DIRECTIONS:
Retype all the records below exactly as they are, with no image carried over.

MATERIAL PROVIDED Block Start

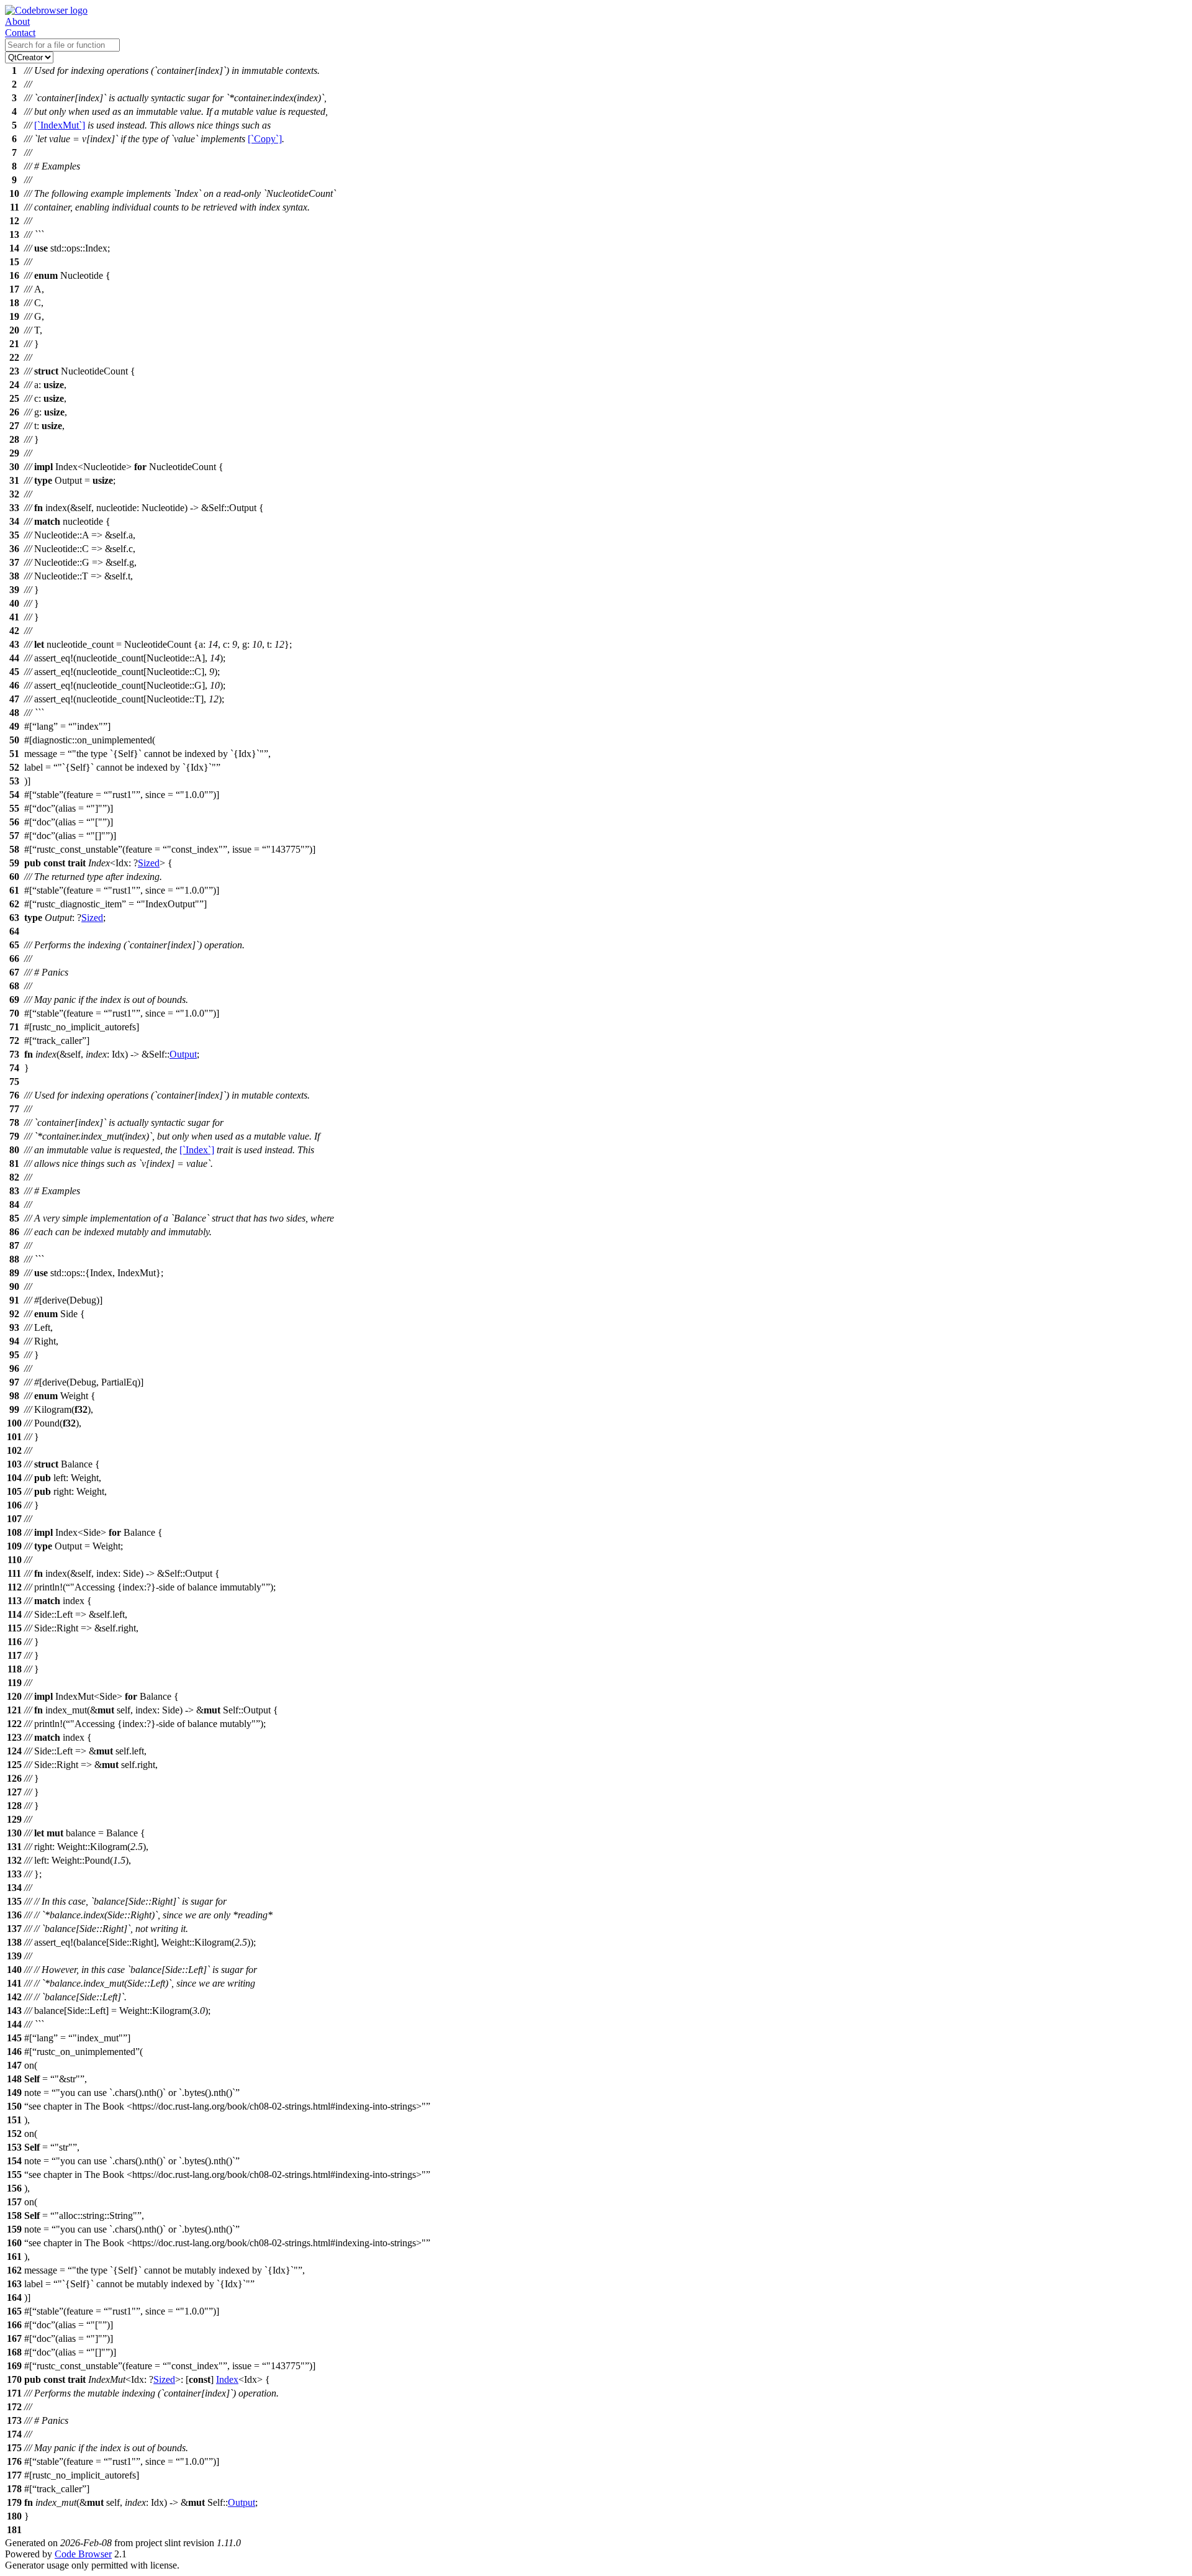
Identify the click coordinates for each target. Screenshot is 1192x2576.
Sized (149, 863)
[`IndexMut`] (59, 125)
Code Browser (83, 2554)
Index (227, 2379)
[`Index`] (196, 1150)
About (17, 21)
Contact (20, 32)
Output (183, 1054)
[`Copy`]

MATERIAL PROVIDED Block End

OUTPUT OF THE EXERCISE:
Identify the click coordinates for each target. Screenshot is 1192x2576.
Sized (149, 863)
[`IndexMut`] (59, 125)
Code Browser (83, 2554)
Index (227, 2379)
[`Index`] (196, 1150)
About (17, 21)
Contact (20, 32)
Output (183, 1054)
[`Copy`]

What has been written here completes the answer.